— START OF Extracted information —
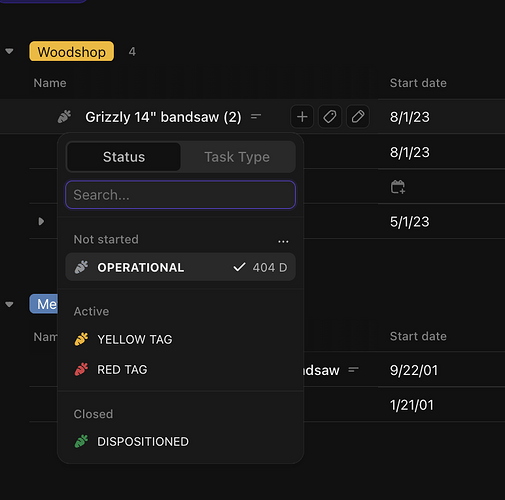Viewport: 505px width, 500px height.
Task: Click the add subtask plus icon
Action: [302, 117]
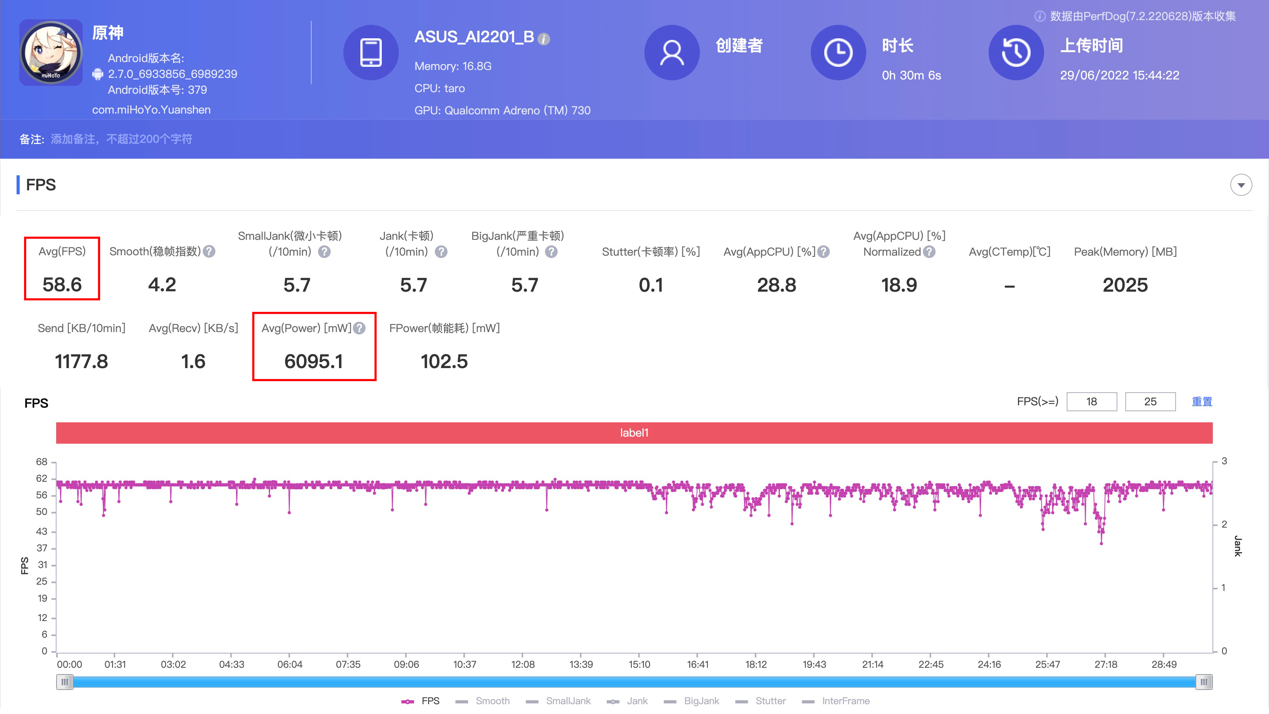Click help icon next to BigJank /10min

click(x=551, y=252)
— END OF Extracted information —
_Task objective:_ Render the items above as a Markdown table with the columns No. and Text, one numbered row per line. Skip blank lines and leave the pictures out.

_Solution for this task:_
| No. | Text |
|---|---|
| 1 | Viewport: 505px width, 500px height. |
| 2 | Task: Click the add subtask plus icon |
| 3 | Action: [302, 117] |
| 4 | Click help icon next to BigJank /10min |
| 5 | click(x=551, y=252) |